Complete step-by-step answer:
Let us draw the graph of the parabola and the lines given in the question, It will look like the following:

Now we have to find the area bound between these graphs and as we can see the lines x=0 and x=3, these lines shows the limit between which we have to find the area.
So we have to find the area between the curves $\,y={{x}^{2}}+2$ and $y=x+1$ on the interval [0,3]:
Now by the definition of area between the curves we know that:
The area between curves is the area between a curve $f\left( x \right)$ and $g\left( x \right)$ on an interval $\left[ a,b \right]$ is given by
$A=\int_{a}^{b}{|}f\left( x \right)-g\left( x \right)|dx$
Therefore, we will apply this definition to our question:
We have $f\left( x \right)={{x}^{2}}+2$ and $g\left( x \right)=x+1$ and we have the interval obtained as $\left[ 0,3 \right]$:
Therefore, Area between the curves become: $\int\limits_{0}^{3}{\left| \left( {{x}^{2}}+2 \right)-\left( x+1 \right) \right|}dx$
We will solve this integral to obtain our integral for this we will apply the basic property of ontegral that is:
$\int{\left( f\left( x \right)-g\left( x \right) \right)dx=}\int{f\left( x \right)dx-\int{g\left( x \right)dx}}$
Therefore,
 \[\int\limits_{0}^{3}{\left| \left( {{x}^{2}}+2 \right)-\left( x+1 \right) \right|}dx=\int\limits_{0}^{3}{\left| \left( {{x}^{2}}+2 \right) \right|}dx-\int\limits_{0}^{3}{\left| \left( x+1 \right) \right|}dx\]
We will apply the power rule for integration to solve the given integration:
$\int{{{x}^{n}}dx=\dfrac{{{x}^{n+1}}}{n+1}+C}$
On applying this we will get the following:
\[\int\limits_{0}^{3}{\left| \left( {{x}^{2}}+2 \right) \right|}dx-\int\limits_{0}^{3}{\left| \left( x+1 \right) \right|}dx={{\left| \left| \dfrac{{{x}^{3}}}{3}+2x \right|-\left| \dfrac{{{x}^{2}}}{2}+x \right| \right|}^{3}}_{0}\]

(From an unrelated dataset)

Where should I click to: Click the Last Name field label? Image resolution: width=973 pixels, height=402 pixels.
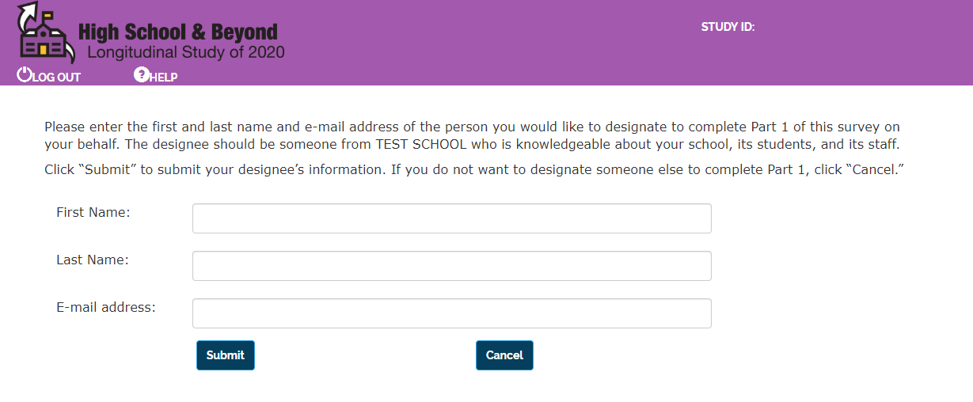click(x=93, y=260)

We will now put the upper limit and lower limit in the above equation we will have:
\[\begin{align}
  & {{\left| \left| \dfrac{{{x}^{3}}}{3}+2x \right|-\left| \dfrac{{{x}^{2}}}{2}+x \right| \right|}^{3}}_{0} \\
 & \Rightarrow \left| \left( \dfrac{{{3}^{3}}}{3}+2\left( 3 \right) \right)-\left( \dfrac{{{0}^{3}}}{3}+2\left( 0 \right) \right) \right|-\left| \left( \dfrac{{{3}^{2}}}{2}+3 \right)-\left( \dfrac{{{0}^{2}}}{2}+0 \right) \right| \\
 & \Rightarrow 15-\left( \dfrac{15}{2} \right) \\
 & \Rightarrow \dfrac{15}{2} \\
\end{align}\]
Therefore, The area is $\dfrac{15}{2}$ .

So, the correct answer is “Option b”.

Note: Students can get confused while applying the upper limit and the lower limit, first apply the upper limit into the equation and then followed by a negative sign apply the lower limit. Since here our lower limit is 0, calculation is easy but it can get tedious if the limit is something other than 0.